The following report definition may be copied to a text file and saved with a .json extension. If upload to Identity Panel reports, it will give a basic summary report of Data Erasure Request history.

Definition

{
  "Data": [
    {
      "$type": "SoftwareIDM.ReportingModule.Models.Report, SoftwareIDM.ReportingModule",
      "Id": "063772a8-4904-4f6e-9120-bfda57e3c791",
      "Name": "Data Erasure Requests",
      "UserId": null,
      "UserProfile": false,
      "Tags": null,
      "Roles": null,
      "CacheExpiration": "10:00:00",
      "Description": "Identity data erasure requests",
      "Parameters": [],
      "DataSets": [
        {
          "$type": "SoftwareIDM.ReportingModule.Models.QueryData, SoftwareIDM.ReportingModule",
          "Clauses": [],
          "SubQueries": [],
          "MapRule": "",
          "MemoRules": [],
          "Aliases": null,
          "Name": "Requests",
          "Type": "SoftwareIDM.PanelModule.Models.ErasureRequest, SoftwareIDM.PanelModule",
          "Limit": null
        }
      ],
      "ReportSets": [],
      "Relations": [],
      "FieldProjections": [
        {
          "$type": "SoftwareIDM.ReportingModule.Models.Projection, SoftwareIDM.ReportingModule",
          "Name": "Created",
          "RelationName": "",
          "RelationSide": null,
          "ValueRule": "DateTimeFormat(Created, \"yyyy-MM-dd\")"
        },
        {
          "$type": "SoftwareIDM.ReportingModule.Models.Projection, SoftwareIDM.ReportingModule",
          "Name": "Last Applied",
          "RelationName": "",
          "RelationSide": null,
          "ValueRule": "DateTimeFormat(Applied, \"yyyy-MM-dd\")"
        },
        {
          "$type": "SoftwareIDM.ReportingModule.Models.Projection, SoftwareIDM.ReportingModule",
          "Name": "Applied Count",
          "RelationName": "",
          "RelationSide": null,
          "ValueRule": "AppliedCount"
        },
        {
          "$type": "SoftwareIDM.ReportingModule.Models.Projection, SoftwareIDM.ReportingModule",
          "Name": "Requestor",
          "RelationName": "",
          "RelationSide": null,
          "ValueRule": "Requestor"
        },
        {
          "$type": "SoftwareIDM.ReportingModule.Models.Projection, SoftwareIDM.ReportingModule",
          "Name": "Data Hash",
          "RelationName": "",
          "RelationSide": null,
          "ValueRule": "CoerceString(FilterHash)"
        }
      ],
      "Transformations": [
        {
          "$type": "SoftwareIDM.ReportingModule.Models.Transform, SoftwareIDM.ReportingModule",
          "FilterRule": "Data.Applied Count < 1000",
          "GroupingRule": "",
          "TransformRules": []
        }
      ],
      "Styles": [],
      "Sort": {
        "Field": "",
        "Direction": "Ascending"
      }
    }
  ],
  "Count": 1
}

Detection and Notification

The Erasure request feature may also be used to detect and provide notification when an object is discovered in a system scanned by Identity Panel which matches existing erasure requests.

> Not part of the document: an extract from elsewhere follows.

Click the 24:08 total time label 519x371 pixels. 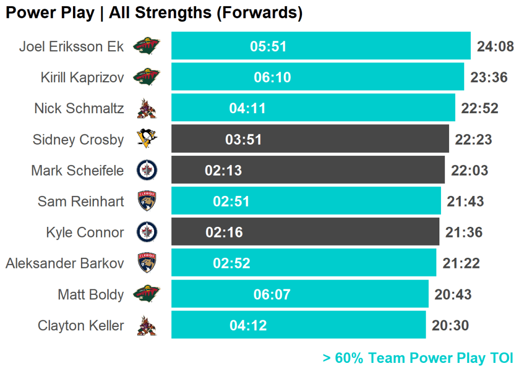click(x=495, y=47)
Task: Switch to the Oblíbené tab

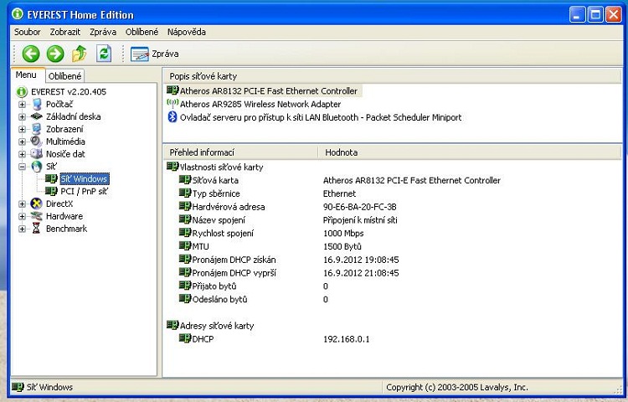Action: coord(64,76)
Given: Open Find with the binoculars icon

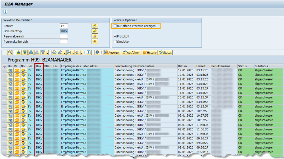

This is done by configuring a workflow to trigger based on the "Erasure Invocation" object type.

Erasure Invocation objects are ephemeral and not actually saved in the database, but they can be used to trigger a workflow for notification, scripting, logging, or some other purpose. An Erasure Invocation includes a reference to the matched Erasure Request, as well as the object being saved. This means the notification workflow may include details to help administrators identify the system and account matching the erasure request.

Workflows for Erasure Invocation will be evaluated for both persistent and non-persistent erasure requests, meaning the decision to filter off the object data is independent of the ability to trigger notifications and other workflows.